Gaz russe/Pologne : la guerre énergétique glisse vers un affaiblissement mutuellement assuré


La menace de la Russie de militariser ses approvisionnements énergétiques évoque des parallèles avec le concept de guerre froide de destruction mutuelle assurée (MAD). Sa décision de couper l’approvisionnement en gaz naturel de la Pologne et de la Bulgarie est un premier pas vers un scénario du pire où la Russie arrête également de pomper du gaz vers ses plus gros clients, l’Allemagne et l’Italie.

Les exportations d’énergie sont l’un des rares leviers dont dispose la Russie contre ses ennemis présumés. Le pays a exigé que les clients paient le gaz en roubles, considéré comme un changement de contrat majeur par certains clients. À plus long terme, l’évolution du rouble n’augure rien de bon pour la crédibilité de la Russie en matière d’exécution des contrats. Les trois quarts du total de 210 milliards de mètres cubes d’exportations de gaz par canalisation de la Russie sont destinés à l’Europe.

L’action de la Russie contre la Pologne et la Bulgarie fait suite à une menace antérieure de couper les clients qui refusent de payer en roubles, ce que les deux ont dûment fait. Considérez-les comme les premiers sur la liste à renouveler normalement à partir d’avril. Les deux pays importent environ 13 milliards de mètres cubes de gaz russe par an, la Pologne représentant l’essentiel.

La Pologne s’était préparée depuis longtemps pour ce jour. Elle déplacera sa source de gaz vers des pays comme la Norvège par un nouveau gazoduc baltique et via des méthaniers vers son terminal de Świnoujście, sur la mer Noire.

Attendez-vous à plus de gros titres alors que la Russie exige la conformité des autres clients européens. L’année dernière, l’Europe a reçu environ 40 % de son gaz de la Russie, la majeure partie étant destinée à l’Allemagne.

La rhétorique passionnée des deux côtés reflète les risques économiques.
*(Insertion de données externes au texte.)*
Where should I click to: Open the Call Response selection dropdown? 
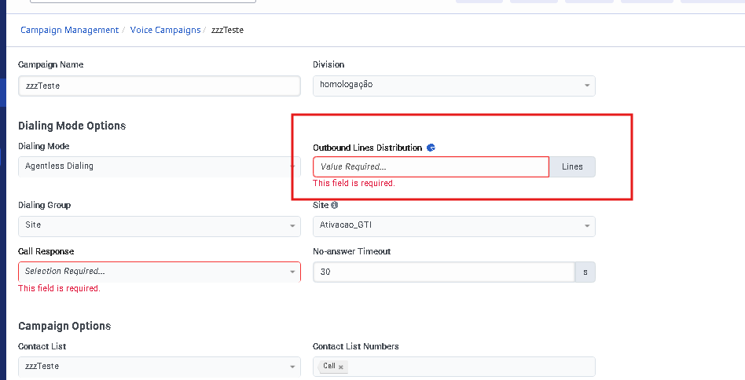[157, 272]
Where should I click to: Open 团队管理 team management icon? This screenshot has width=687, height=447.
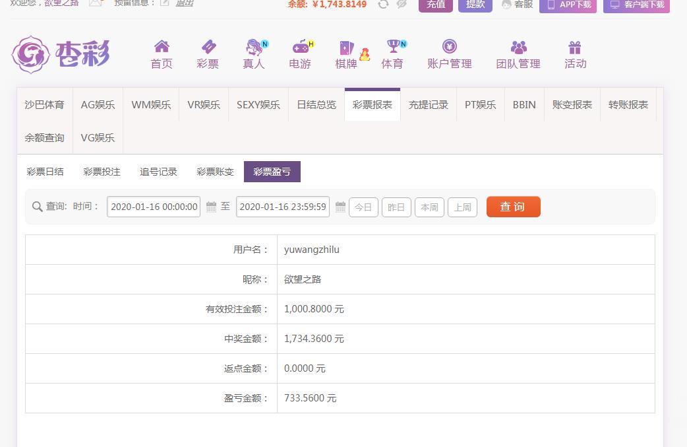pyautogui.click(x=518, y=48)
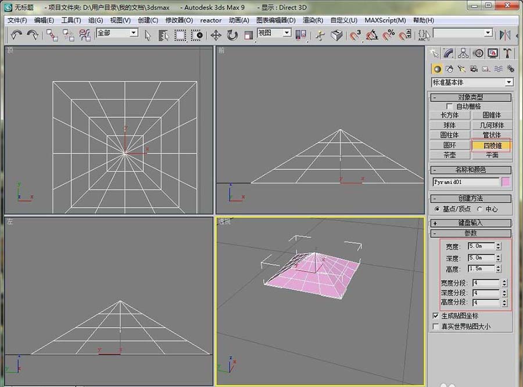Image resolution: width=523 pixels, height=387 pixels.
Task: Enable the 自动栅格 checkbox
Action: (449, 106)
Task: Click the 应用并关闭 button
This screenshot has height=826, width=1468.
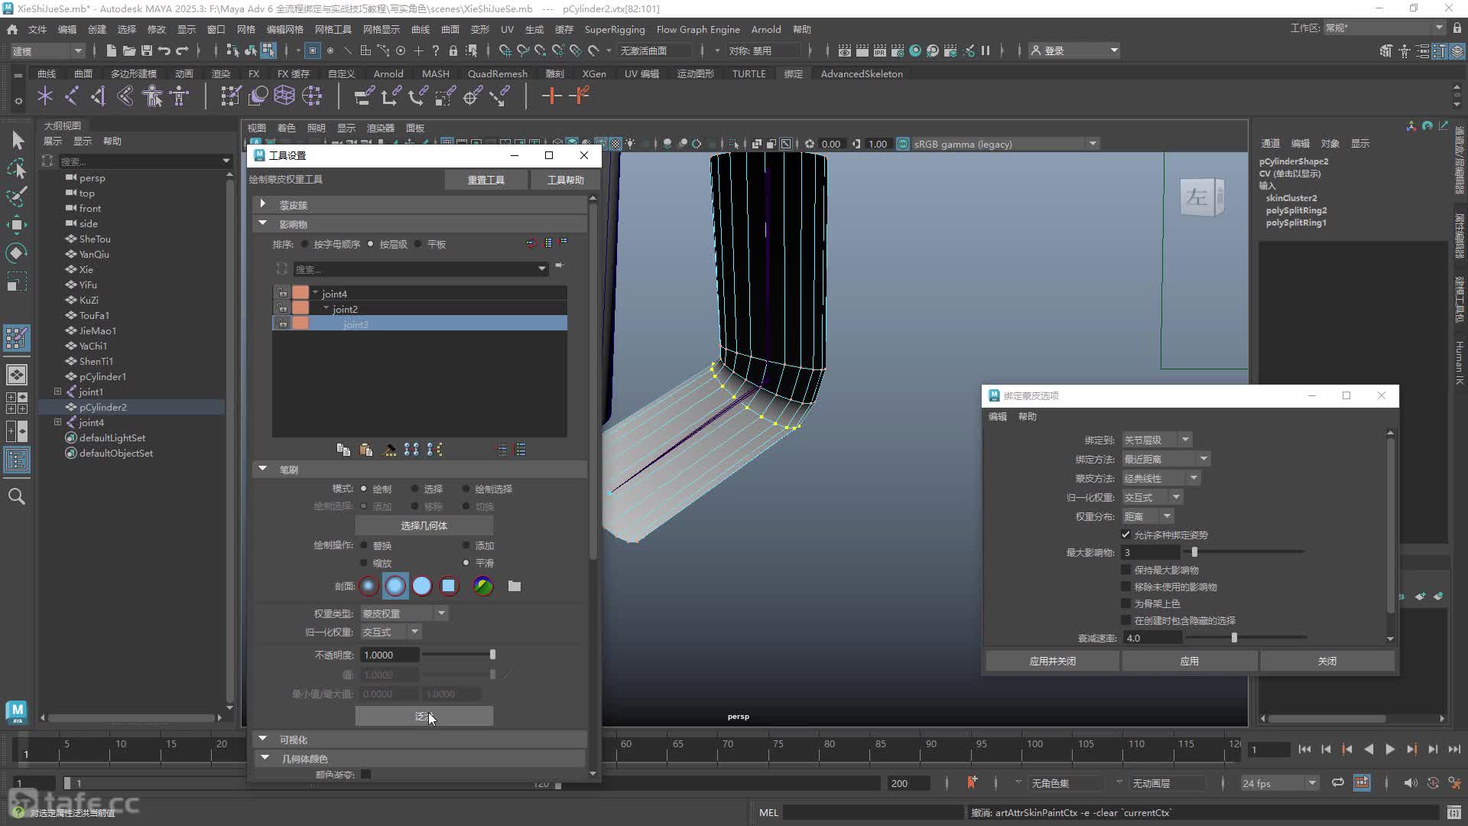Action: pyautogui.click(x=1052, y=661)

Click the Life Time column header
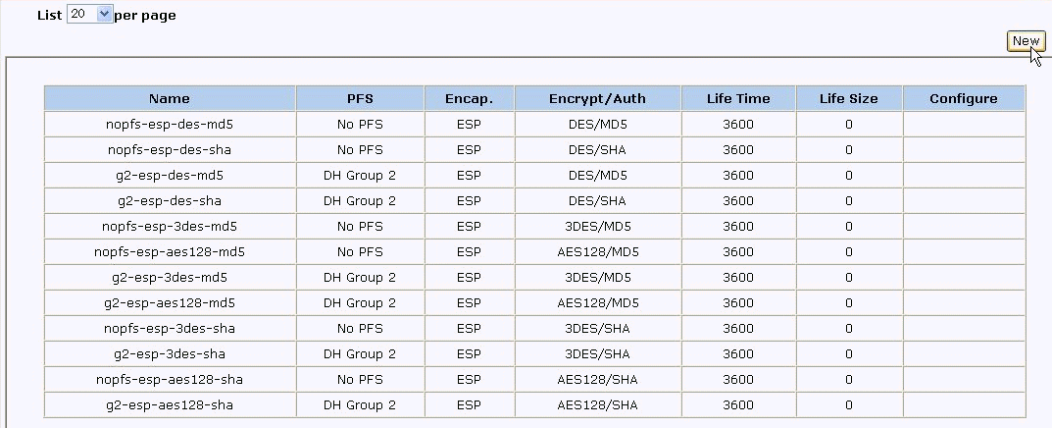tap(738, 99)
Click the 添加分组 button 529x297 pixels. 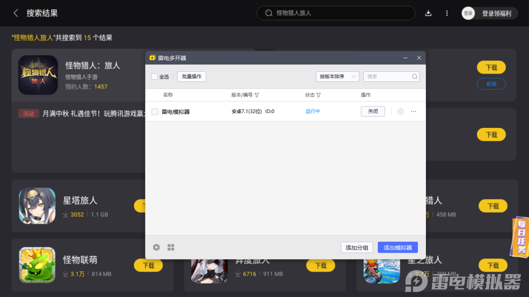357,247
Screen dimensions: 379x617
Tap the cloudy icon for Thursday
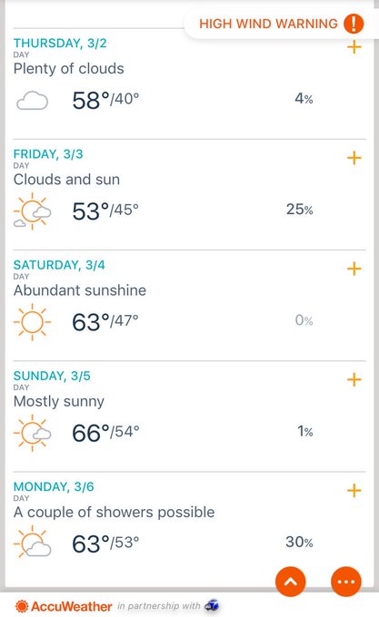33,101
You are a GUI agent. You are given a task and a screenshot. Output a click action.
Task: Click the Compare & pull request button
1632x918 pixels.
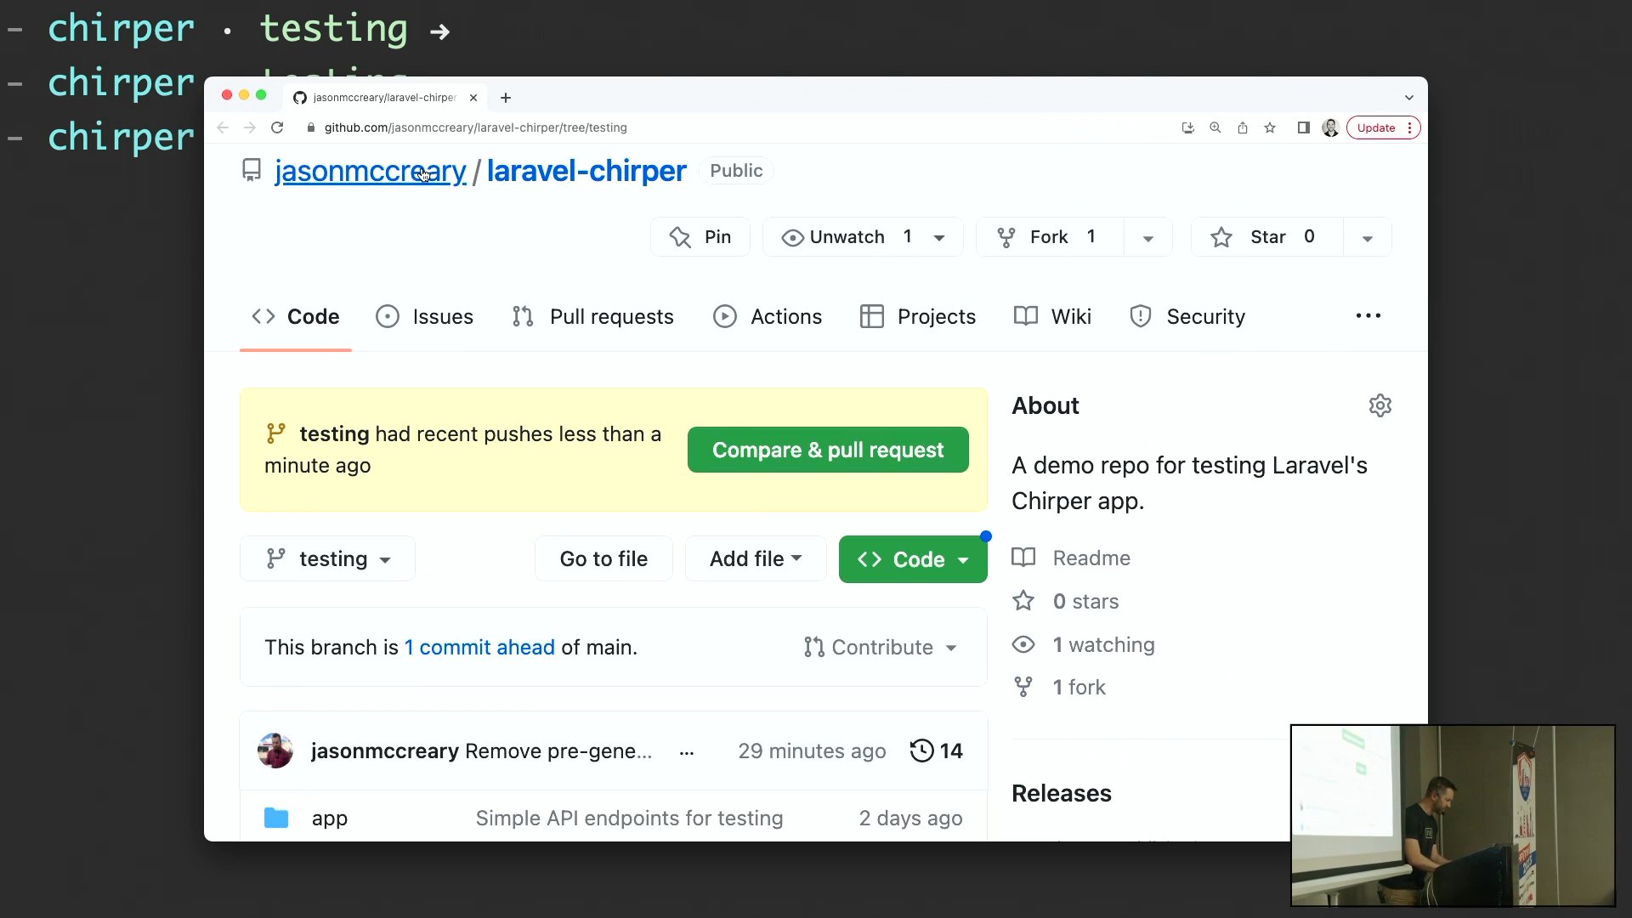click(829, 450)
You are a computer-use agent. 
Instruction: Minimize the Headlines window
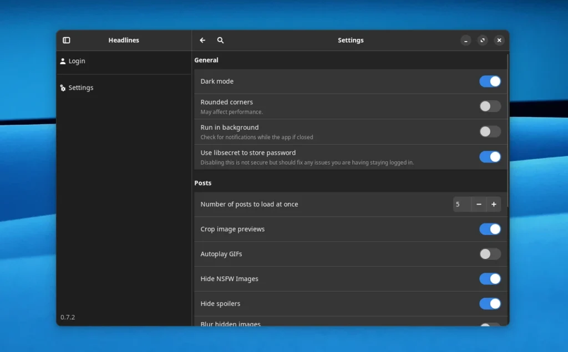(466, 40)
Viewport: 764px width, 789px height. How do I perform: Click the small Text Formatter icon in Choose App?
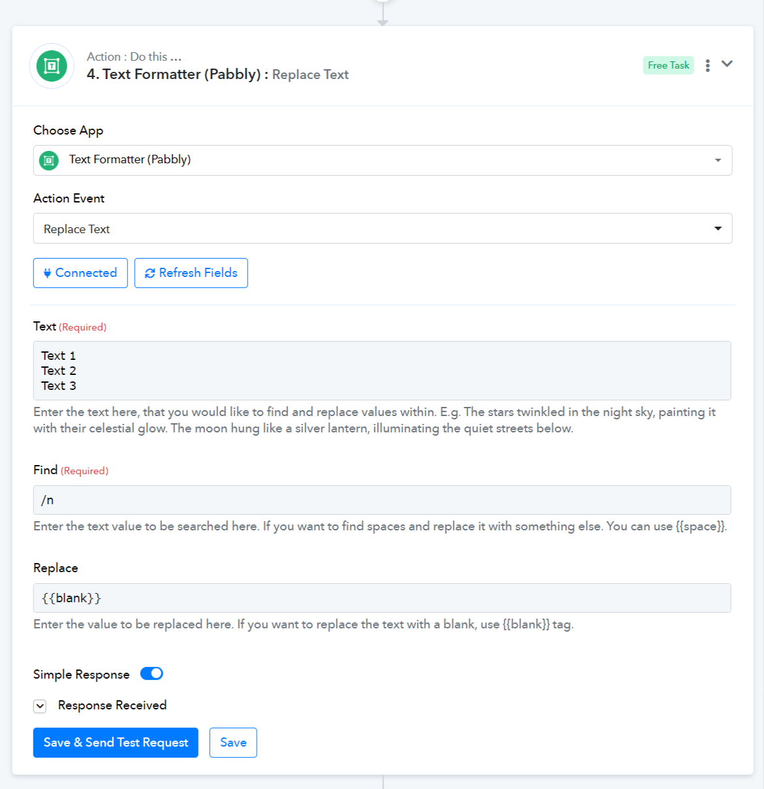49,160
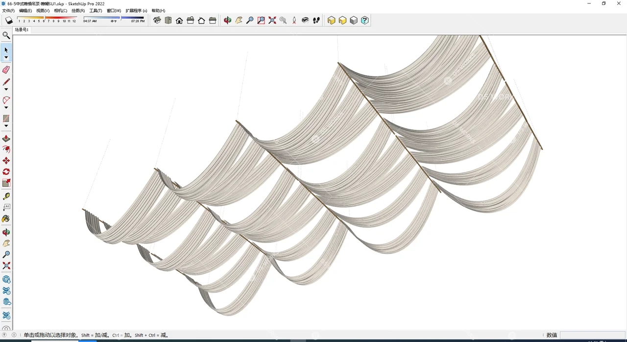Activate the Look Around eye tool

click(305, 20)
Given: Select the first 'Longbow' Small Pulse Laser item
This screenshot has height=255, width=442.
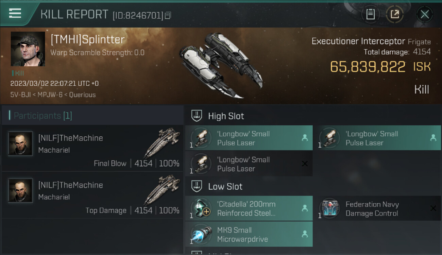Looking at the screenshot, I should tap(249, 138).
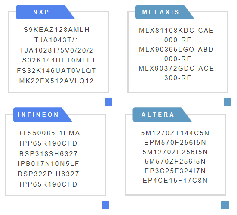Open part TJA1043T/1
The height and width of the screenshot is (215, 237).
click(56, 40)
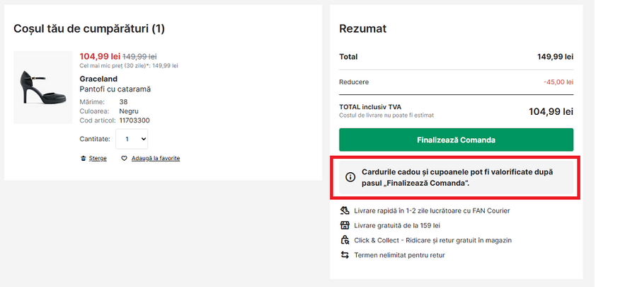Remove item using the Șterge link
The width and height of the screenshot is (637, 287).
[98, 159]

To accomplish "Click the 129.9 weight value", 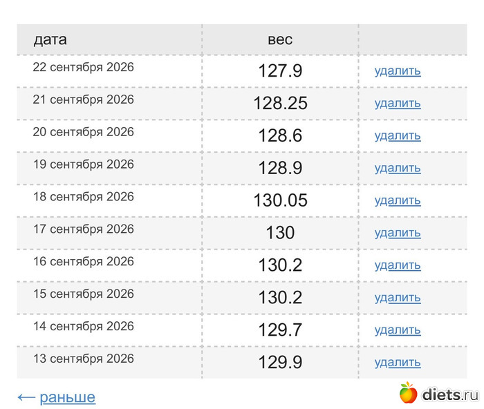I will click(280, 362).
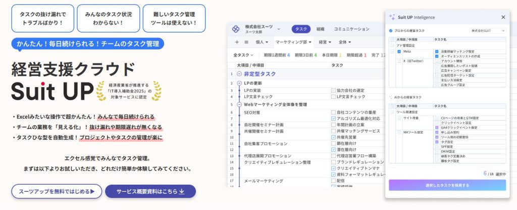Image resolution: width=517 pixels, height=210 pixels.
Task: Toggle the オーディエンスリストの作成 checkbox
Action: pos(437,56)
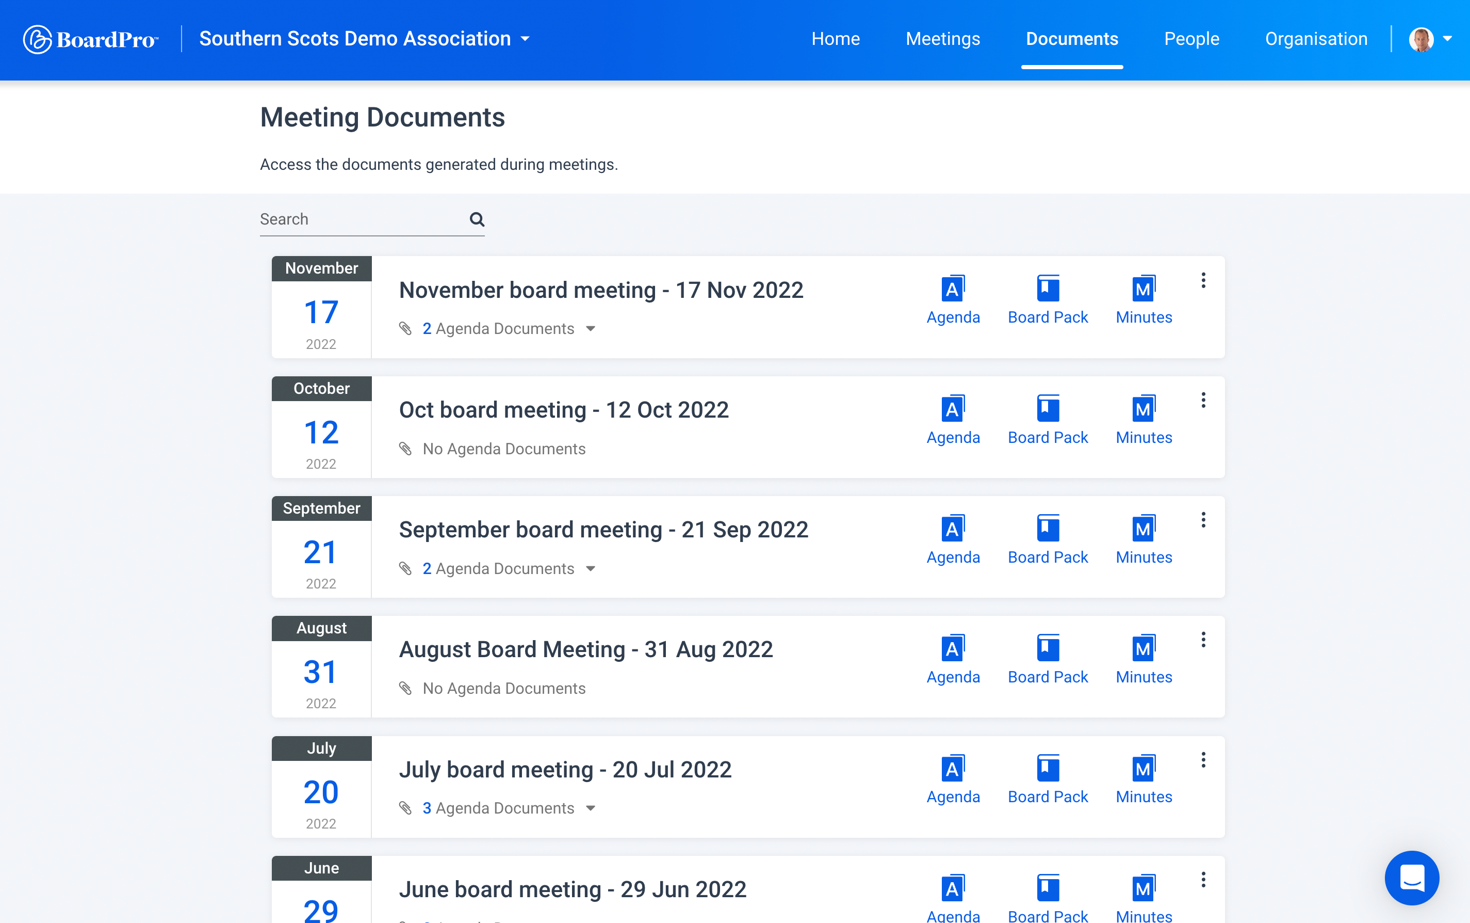Image resolution: width=1470 pixels, height=923 pixels.
Task: Open the user profile avatar menu
Action: tap(1421, 38)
L’Europe pourrait perdre des milliers d’emplois industriels alors que les entreprises réduisent leur production en raison des pénuries d’énergie. La douleur pour la Russie serait également aiguë. Une estimation approximative de la valeur des exportations russes de gaz de pipeline vers l’Europe cette année est de 120 milliards de dollars avant perturbation. Cela reflète un triplement des prix de l’essence. Si la Russie perdait huit mois de revenus via des arrêts, elle réduirait de 5,3% le PIB prévu, qui devrait de toute façon chuter fortement.

Compte tenu des risques, un compromis qui sauve la face peut être trouvé. Une solution pourrait être que les clients européens paient en euros via Gazprombank, qui, à son tour, paierait l’exportateur Gazprom en roubles. Cette solution protégerait également Gazprombank, l’une des trois premières banques russes en termes d’actifs, de l’imposition de sanctions qui autrement entraveraient le système financier.

L’alternative serait l’affaiblissement mutuellement assuré de la Russie et des grandes économies européennes dépendantes de son gaz.